Die EU zeigt sich hier einmal mehr als unflexibles Relikt des Kalten Krieges, das mit neuen Situationen und Veränderungen wenn überhaupt dann nur sehr behäbig umgehen kann.
Ausreichend Impfstoffe zu beschaffen und für eine zügige Zulassung und Verteilung in allen Mitgliedsstaaten zu sorgen, wäre eine Aufgabe gewesen, bei der die EU hätte zeigen können, wozu sie gut ist. Wenn nicht bei so etwas, wo dann?
Aber sie hat es verbockt, weil ihr kleinliches Einhalten bürokratischer Regeln und Sparfuchsmentalität wichtiger sind als Menschenleben und bürgerliche wie wirtschaftliche Freiheiten.
Was hat uns die EU je gebracht?
Ich würde 8 Wochen abwarten, bevor ich mich derartig äußern würde, und dann noch mal 4 bis 6 Monate, bevor ich Vergleiche mit anderen Ländern ziehen würde.
Die aktuelle Pressereaktion ist auch komisch. Der Impfstoff ist seit Montag zugelassen. Jetzt beschwert man sich, dass einige Länder vorgeprescht sind und einfach schon geimpft haben.
Es muss schließlich einen offiziellen EU Impfstart geben. Die EU soll sich um die Gurkenkrümmung kümmern. Für solche Aktionen ist sie zu schwerfällig.
"die EU hat zu wenig Impfstoff gekauft und sogar Angebote von Biontech und Moderna abgelehnt."
Das zieht mir wirklich die Schuhe aus. Das mediale Echo ist vergleichsweise mikrig ausgefallen. Auch die Zahlen, die ohnehin gehandelt wurden – hier ein Milliönchen, dort eins -, hätten eigentlich von Beginn an die Frage aufwerfen müssen, wem damit geholfen sein soll.

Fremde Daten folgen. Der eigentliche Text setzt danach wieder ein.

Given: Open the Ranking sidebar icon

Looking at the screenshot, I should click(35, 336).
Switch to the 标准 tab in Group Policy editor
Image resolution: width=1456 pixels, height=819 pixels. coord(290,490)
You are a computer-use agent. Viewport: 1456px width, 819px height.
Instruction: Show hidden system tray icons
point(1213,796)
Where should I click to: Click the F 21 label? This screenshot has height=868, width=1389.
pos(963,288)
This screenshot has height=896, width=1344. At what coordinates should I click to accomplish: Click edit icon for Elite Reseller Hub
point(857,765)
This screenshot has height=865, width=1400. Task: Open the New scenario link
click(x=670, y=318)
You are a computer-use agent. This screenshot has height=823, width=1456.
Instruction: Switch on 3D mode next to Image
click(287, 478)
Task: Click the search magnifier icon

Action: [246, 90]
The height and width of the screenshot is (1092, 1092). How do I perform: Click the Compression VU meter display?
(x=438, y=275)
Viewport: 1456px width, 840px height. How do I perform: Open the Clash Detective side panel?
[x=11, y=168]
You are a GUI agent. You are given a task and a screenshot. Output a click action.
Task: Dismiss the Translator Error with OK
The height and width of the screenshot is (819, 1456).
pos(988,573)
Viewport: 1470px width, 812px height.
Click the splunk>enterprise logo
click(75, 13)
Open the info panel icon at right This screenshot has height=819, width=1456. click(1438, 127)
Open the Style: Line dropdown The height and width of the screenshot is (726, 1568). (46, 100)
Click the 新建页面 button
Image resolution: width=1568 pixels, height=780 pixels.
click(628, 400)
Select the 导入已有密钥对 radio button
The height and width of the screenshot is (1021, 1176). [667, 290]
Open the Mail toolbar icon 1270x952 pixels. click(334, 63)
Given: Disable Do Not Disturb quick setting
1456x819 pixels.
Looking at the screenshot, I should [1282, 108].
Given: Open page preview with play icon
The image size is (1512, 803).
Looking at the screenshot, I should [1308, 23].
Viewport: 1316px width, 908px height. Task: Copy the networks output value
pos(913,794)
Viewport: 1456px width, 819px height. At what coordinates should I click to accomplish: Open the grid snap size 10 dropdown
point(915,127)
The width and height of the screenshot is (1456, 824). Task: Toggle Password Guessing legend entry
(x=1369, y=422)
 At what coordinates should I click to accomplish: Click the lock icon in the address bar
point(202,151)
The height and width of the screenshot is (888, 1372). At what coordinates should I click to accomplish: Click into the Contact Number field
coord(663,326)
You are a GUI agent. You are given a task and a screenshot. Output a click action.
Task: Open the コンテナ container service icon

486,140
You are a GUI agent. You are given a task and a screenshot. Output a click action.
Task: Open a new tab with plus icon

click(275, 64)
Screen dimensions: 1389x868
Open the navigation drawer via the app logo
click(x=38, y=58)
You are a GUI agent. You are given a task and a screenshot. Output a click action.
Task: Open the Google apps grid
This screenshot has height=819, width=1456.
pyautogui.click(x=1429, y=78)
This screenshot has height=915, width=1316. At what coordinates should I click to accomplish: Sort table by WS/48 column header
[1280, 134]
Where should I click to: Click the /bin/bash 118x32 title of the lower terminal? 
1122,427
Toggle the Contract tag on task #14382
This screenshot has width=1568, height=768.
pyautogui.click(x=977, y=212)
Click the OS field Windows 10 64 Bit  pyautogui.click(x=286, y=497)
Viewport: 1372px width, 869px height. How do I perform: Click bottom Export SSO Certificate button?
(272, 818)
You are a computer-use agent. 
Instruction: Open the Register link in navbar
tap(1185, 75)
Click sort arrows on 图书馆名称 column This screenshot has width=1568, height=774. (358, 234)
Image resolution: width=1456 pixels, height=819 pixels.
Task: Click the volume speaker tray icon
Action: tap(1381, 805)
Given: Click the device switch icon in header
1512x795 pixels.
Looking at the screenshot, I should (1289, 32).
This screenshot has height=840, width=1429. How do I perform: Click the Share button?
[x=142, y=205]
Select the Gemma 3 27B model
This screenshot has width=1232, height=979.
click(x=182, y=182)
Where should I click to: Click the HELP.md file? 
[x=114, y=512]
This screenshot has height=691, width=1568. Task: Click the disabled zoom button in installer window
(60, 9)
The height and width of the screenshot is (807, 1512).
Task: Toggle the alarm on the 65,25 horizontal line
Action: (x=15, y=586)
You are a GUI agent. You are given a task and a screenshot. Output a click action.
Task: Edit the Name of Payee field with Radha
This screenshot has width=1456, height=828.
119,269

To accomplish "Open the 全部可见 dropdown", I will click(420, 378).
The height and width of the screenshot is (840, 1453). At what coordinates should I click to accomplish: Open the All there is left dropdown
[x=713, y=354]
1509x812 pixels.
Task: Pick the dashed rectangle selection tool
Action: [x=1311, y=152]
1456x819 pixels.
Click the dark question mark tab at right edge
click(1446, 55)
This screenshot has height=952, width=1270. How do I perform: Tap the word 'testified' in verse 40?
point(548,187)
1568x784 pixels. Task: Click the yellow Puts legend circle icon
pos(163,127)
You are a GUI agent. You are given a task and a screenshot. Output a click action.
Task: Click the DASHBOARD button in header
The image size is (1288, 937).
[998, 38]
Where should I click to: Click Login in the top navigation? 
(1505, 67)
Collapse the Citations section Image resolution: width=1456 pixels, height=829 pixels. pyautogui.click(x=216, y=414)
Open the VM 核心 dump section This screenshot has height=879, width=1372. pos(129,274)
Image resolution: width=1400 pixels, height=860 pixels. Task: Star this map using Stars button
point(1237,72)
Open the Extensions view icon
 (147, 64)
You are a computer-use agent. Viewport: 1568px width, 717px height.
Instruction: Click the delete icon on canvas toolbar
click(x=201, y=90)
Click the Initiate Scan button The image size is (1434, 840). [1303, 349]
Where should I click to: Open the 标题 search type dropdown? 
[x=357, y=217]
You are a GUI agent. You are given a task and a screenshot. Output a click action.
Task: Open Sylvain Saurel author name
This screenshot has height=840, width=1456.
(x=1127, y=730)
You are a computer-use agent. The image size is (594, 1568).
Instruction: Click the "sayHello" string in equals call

Nun importieren wir gerade unsere ersten eigenen Dosen aus Belgien, wenn ich das richtig sehe.
Der nächste Klopper ist dann Jens Spahns "Don't call us, we call you".
So spricht man mit Kindern. Davon ab scheint es mir völlig abenteuerlich bzw. nicht nachvollziehbar, wie die besonderen Berufsgruppen ausfindig gemacht werden sollen.
@ Bochumer #2
Ja, was hat uns die EU jemals gebracht….
Vielleicht Frieden in den letzten 70 Jahren? Wenn man sich die Geschichte Europas über die letzten Jahrhunderte so anschaut (über die Geschichte anderer Kontinente bin ich nicht so auf dem Laufenden), ist das schon allerhand, also wenn sich die Erkenntnis durchsetzt, dass gute Handelsbeziehungen am Ende doch lukrativer sind als ständig Krieg zu führen.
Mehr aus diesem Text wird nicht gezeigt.